Wash the shield with hot soapy water, rinse with clean water, dry carefully and store in a clean container.
Choosing a shield
Nipple shields are sized according to the diameter of the base of the mother’s nipple. A poorly fitting shield can cause problems including reduced milk transfer and pain.
In the U.K., the standard sizes are 16mm (small), 20mm (medium) and 24mm (large). A larger 28mm size is available online but can be difficult to find.
The size of shield you use is not the same size as the pump funnel you use. Shields are a closer fit. Many shops will only sell one size and you may have to shop online to get a wider selection.

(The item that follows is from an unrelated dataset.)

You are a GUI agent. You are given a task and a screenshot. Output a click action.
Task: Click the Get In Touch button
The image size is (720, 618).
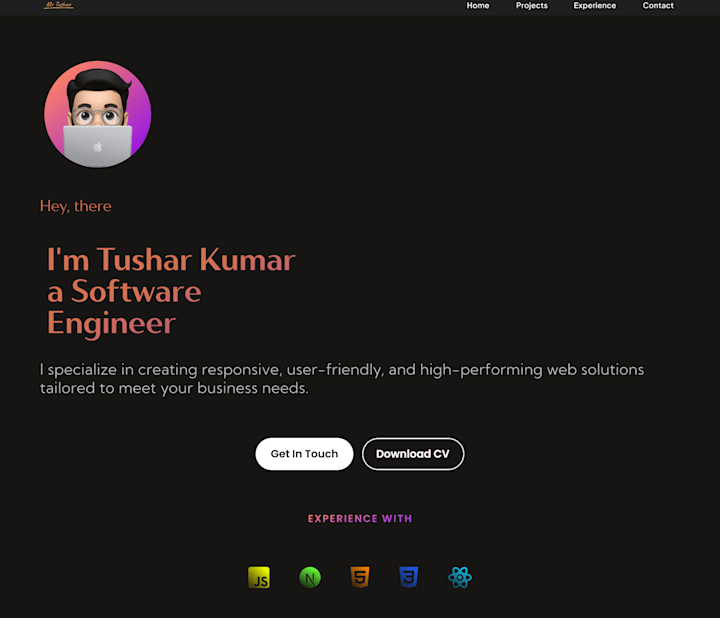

A ‘contact’ nipple shield has a cut away piece that allows baby’s nose or chin to remain close to the breast. This is preferable to a shield where the baby’s nose is pressed against plastic.
How to use a nipple shield
It’s often helpful to place your baby in skin to skin contact well before you attempt a feed. This will stimulate baby’s instinctive feeding behaviours and make attachment to the breast more likely to be successful.
First, try latching the baby without the shield if you feel you can. How long you spend trying to latch effectively without the shield is a very personal decision and will depend on how long ago the baby fed, the support you have, and how breastfeeding has been going in the past.
Attachment technique is still important with a shield. Don’t just poke the shield teat centrally into baby’s mouth. Baby should be held close, mouth wide open and chin in contact with the breast. Once attached, you should notice their chin moving deeply to show active swallowing and you will often hear some swallowing at the beginning of a feed.
Towards the end of the feed (when baby’s swallowing slows) it is a good idea to use breast compression while baby suckles to increase the milk and fat transfer to the baby. Offering baby both breasts at each feed will mean baby gets more milk.
The nipple shield is a projection of the nipple so, when the baby unlatches, it should look well rounded, just as though baby had a good latch directly at the breast. You should see milk in the shield when baby comes off. As using a shield is often associated with reduced milk transfer, it can be recommended to express in addition, to help protect your supply. Your breastfeeding counsellor or health professional can support you to consider how often this is needed, depending on how things are going.
It’s a good idea to keep an especially close eye on baby’s bowel movements and urine output while you’re using a nipple shield, as these give an indication of milk intake. Baby should have about three tablespoon-sized yellow, grainy stools in 24 hours (after the fifth day) and have at least six wet nappies.
If baby is discharged from hospital using nipple shields, their progress should be closely monitored by the community midwife or health visitor.
Weaning from a shield
Be sure not to make this a battle with your baby, or they will resist more. Don’t obsess with weaning off the shield to the point that you are unhappy with breastfeeding. As long as your baby is gaining weight well, there is no need to rush into trying to wean them from the shield. Don’t cut down a shield to wean a baby off it — this practice is no longer recommended.
You may be able to remove the shield part way through a feed and continue without. You may only use a shield on one breast, or for the first few minutes. Some babies need only one or two sessions with the nipple shields, while others may need more.
Keep trying as often as you can and give it some time. Your baby might be more receptive to feeding without the shield when they are less hungry or sleepy. Some continue to use a shield for the duration of their breastfeeding experience, but most are able to stop using the shield after only a short time if they wish to.
Be patient while you work through this time of transition. Breastfeeding with a shield is still breastfeeding.